Amazon.com Review
On the day Leandra and her brother-in-law Wim made love for the first time, Pammy, her sister and his wife, committed suicide. Ten years later, Wim, terminally ill from brain cancer, appears on Leandra's doorstep in North Carolina, hoping to die in her arms. In the hands of a lesser writer,
The Mourner's Bench might have ended up both melodramatic and sentimental; under Susan Dodd's careful pen, however, this tale of love, betrayal, and guilt overcomes its handicaps to become something more than the sum of its parts. Narrated in alternating chapters by the Southern-born Leandra and her New England paramour Wim, the story of Wim and Pammy's unhappy marriage, Pammy's difficult pregnancy, and the growing unspoken attraction between her younger sister and her husband unfolds, taking the reader back and forth in time as past events continue to intrude into present-day concerns.
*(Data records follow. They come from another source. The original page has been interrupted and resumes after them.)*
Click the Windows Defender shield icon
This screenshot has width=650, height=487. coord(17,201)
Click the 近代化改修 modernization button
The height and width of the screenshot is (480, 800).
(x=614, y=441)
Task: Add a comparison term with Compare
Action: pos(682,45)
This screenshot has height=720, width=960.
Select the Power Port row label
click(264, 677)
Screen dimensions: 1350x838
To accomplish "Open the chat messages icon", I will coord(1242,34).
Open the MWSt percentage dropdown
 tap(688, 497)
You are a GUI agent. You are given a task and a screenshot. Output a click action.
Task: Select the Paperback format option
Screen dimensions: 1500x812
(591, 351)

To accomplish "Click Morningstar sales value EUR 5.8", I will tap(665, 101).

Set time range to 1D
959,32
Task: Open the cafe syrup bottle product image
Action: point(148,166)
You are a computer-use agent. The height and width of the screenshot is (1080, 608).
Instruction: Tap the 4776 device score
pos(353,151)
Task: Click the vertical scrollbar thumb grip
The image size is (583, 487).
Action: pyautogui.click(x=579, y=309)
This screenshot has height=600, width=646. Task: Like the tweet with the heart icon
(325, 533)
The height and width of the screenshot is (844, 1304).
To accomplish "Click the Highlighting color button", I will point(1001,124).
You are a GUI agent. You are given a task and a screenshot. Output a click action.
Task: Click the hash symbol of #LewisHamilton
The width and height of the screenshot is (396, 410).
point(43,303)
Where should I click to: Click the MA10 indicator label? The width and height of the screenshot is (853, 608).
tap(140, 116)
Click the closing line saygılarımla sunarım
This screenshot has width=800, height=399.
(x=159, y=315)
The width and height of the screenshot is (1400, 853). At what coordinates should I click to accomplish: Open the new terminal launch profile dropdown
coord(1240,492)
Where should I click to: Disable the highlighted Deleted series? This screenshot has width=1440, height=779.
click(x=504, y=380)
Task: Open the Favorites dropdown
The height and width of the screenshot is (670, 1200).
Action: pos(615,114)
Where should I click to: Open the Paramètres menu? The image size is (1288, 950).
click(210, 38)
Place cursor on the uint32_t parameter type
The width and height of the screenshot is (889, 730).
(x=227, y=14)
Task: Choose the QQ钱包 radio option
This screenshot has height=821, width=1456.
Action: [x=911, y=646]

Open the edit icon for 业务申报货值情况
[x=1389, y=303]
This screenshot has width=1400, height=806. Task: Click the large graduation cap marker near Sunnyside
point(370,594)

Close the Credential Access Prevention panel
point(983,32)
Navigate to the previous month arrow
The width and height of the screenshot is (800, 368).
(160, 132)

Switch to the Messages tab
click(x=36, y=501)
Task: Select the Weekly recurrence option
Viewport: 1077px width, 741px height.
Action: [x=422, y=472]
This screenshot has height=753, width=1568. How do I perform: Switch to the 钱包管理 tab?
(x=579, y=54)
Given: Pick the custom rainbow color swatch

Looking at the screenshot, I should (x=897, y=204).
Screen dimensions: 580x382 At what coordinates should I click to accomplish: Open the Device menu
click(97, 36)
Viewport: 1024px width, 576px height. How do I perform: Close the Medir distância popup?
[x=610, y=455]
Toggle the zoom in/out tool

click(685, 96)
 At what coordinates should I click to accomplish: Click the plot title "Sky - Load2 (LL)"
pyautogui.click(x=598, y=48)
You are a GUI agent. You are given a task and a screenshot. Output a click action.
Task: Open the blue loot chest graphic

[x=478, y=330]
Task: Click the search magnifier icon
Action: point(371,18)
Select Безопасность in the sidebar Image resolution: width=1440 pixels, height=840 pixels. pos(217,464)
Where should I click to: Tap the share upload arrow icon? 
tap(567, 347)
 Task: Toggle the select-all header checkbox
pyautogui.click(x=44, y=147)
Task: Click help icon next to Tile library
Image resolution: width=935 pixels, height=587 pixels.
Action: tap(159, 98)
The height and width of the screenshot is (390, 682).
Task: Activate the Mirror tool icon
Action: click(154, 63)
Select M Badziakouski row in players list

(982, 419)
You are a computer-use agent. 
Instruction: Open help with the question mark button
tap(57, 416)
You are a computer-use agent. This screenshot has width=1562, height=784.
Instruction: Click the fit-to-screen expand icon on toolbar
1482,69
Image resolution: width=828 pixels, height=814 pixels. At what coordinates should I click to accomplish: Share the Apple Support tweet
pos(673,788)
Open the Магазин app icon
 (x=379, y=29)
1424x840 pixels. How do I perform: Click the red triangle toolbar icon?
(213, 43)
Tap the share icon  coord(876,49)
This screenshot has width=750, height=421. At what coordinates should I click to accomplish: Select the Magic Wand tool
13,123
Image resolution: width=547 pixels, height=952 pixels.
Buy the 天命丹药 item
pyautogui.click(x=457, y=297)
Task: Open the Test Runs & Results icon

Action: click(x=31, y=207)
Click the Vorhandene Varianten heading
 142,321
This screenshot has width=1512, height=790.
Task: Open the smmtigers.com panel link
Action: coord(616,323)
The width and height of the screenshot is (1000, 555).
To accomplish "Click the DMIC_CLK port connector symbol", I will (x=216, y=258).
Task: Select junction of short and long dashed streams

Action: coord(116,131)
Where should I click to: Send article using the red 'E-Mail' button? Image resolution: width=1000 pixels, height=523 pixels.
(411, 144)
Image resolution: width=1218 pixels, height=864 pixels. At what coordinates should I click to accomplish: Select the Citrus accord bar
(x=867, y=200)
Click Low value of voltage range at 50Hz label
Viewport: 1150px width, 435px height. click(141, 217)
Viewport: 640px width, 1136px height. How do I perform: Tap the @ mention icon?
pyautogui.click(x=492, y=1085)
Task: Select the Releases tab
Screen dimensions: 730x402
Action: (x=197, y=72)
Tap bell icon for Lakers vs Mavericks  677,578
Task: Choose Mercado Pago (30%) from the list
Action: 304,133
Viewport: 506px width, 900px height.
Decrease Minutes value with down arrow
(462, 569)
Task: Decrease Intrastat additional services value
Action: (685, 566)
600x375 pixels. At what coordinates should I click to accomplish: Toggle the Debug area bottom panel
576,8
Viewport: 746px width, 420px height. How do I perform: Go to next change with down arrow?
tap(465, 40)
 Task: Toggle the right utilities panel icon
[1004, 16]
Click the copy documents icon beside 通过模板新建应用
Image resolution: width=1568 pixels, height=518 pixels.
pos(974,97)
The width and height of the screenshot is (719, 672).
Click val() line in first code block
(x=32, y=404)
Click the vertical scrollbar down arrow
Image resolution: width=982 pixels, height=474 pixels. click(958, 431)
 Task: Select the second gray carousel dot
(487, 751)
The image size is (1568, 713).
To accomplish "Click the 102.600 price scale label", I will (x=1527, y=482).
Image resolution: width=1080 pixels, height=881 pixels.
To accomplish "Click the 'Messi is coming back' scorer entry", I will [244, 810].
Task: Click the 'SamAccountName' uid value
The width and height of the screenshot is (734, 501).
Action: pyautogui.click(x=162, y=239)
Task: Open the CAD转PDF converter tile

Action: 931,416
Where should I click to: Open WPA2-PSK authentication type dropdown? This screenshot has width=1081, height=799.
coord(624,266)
Wim might be dying, but the resounding aftershocks of Pammy's suicide have taught him and Leandra that gone does not necessarily mean forgotten. Indeed, the splicing of past and present brings Pammy back to life in a way, though her character is filtered through the memories of her sister and husband. Though death occupies the thoughts and actions of all three of the main characters, in the end,
The Mourner's Bench is more about the living than the dead. As Wim and Leandra use what little time they have left to lay the ghosts of the past, they realize at last that "love makes a jumble of it all," and that it's never too late to find forgiveness.
From Publishers Weekly
In her previous work, Dodd's most successful characters have been people of simple backgrounds living obscure lives. She depicted even the eponymous protagonist of Mawmaw, the mother of the notorious James boys, as a strong and stoic backwoods matriarch. She sets most of this new novel near Dismal Swamp, N.C., the home of Leandra, a young woman who fixes broken dolls, which she lines up on a (highly symbolic) mourner's bench in her one-room shack. Juxtaposed to that provincial community is the sophisticated background of 54-year-old Wim Cantwell, a teacher at an elite Massachusetts prep school. Wim and Leandra haven't seen each other since a sexual tryst 10 years earlier, after which they discovered that Pammy Jo, Leandra's sister and Wim's wife, had committed suicide. Now Wim comes to Leandra's cabin to spend his last days before he succumbs to a brain tumor. Dodd recounts this doomed love story in the alternate voices of the soft-spoken Southern countrywoman and the buttoned-down Yankee, emphasizing the cultural contrasts between them in terms of language, weather, food, architecture and social customs. A third factor enters their relationship when Wim is befriended by Branch Goodlin, Leandra's former beau, who has never stopped loving her. Together, Leandra and Branch help Wim to die. The emotionally charged tone of this account, and the prevalence of such words as "poignant," "melancholy" and "sorrowful" deprive the narrative of any ironic distance. There are echoes of Reynolds Price in Leandra's folksy talk, and even Edith Wharton's Ethan Frome comes to mind in Leandra's former role of caretaker to her invalid sister. But Dodd works her material distinctively, and her message of salvation through the power of love is moving.